Но как же тогда объяснить, что полугодом ранее, через месяц после Варшавской речи, все попечители учебных округов получили предписание о новом направлении; что в печати повелено было искоренять «мысли и дух… обнаруживающие или вольнодумство… или своевольство революционной необузданности, мечтательного философствования»?

Как совместить открытые намеки царя на то, что Россия подошла к черте, за которой — великие перемены, и — жестокий цензурный запрет обсуждать крестьянский вопрос в печати?

Почему знаменитая речь малороссийского губернатора Репнина при открытии дворянских выборов в Полтаве и Чернигове; речь, в которой подхвачены были именно царские идеи о постепенном устранении крепостничества; почему эта речь встревожила царя больше, чем гнев патриотов, смертельно оскорбленных после Варшавы тем, что Польшу ставят в пример России? [238]

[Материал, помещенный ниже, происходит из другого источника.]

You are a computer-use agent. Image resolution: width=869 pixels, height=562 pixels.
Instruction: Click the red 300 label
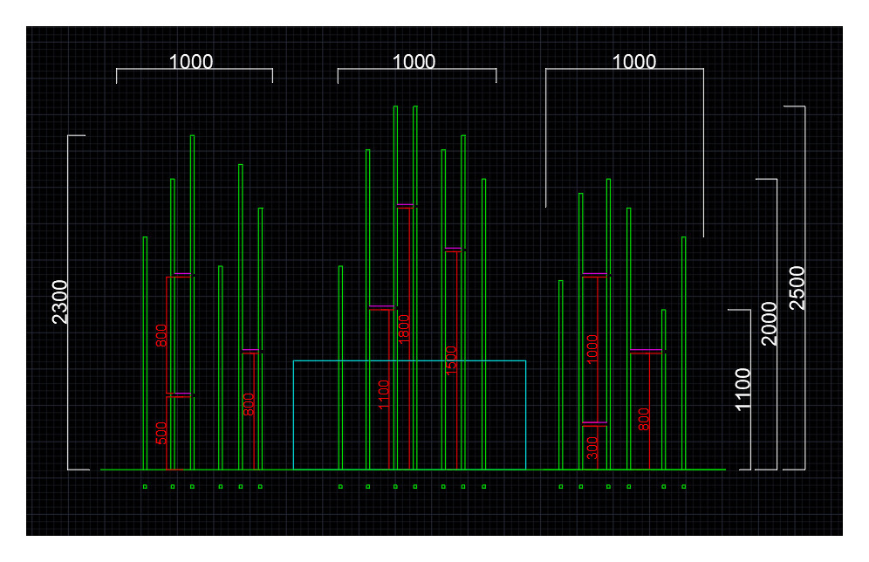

Почему царь лично запретил к распространению статью пушкинского лицейского наставника Куницына об иностранных крестьянах, напечатанную в 45-м нумере журнала «Сын Отечества»?

238

См.: Скабичевский А. М. Очерки истории русской цензуры (1700–1863). СПб., 1892. С. 152–153.

Почему в 18-м году реакция государя на публичные выступления Репнина и Куницына в поддержку готовящихся втайне перемен была куда болезненнее, чем на дворцовую петицию Васильчикова в 16-м?

Да как раз по причине их публичности! Да как раз потому, что в 16-м году только предстояло посеять семена реформ, а к 18-му они готовы были дать одновременные всходы. Чем самовластительнее и консервативнее были намерения Александра I, тем либеральнее и эффектнее были его политические жесты; чем большим радикализмом отличались его замыслы, тем самодержавнее и жестче оказывались упреждающие их меры.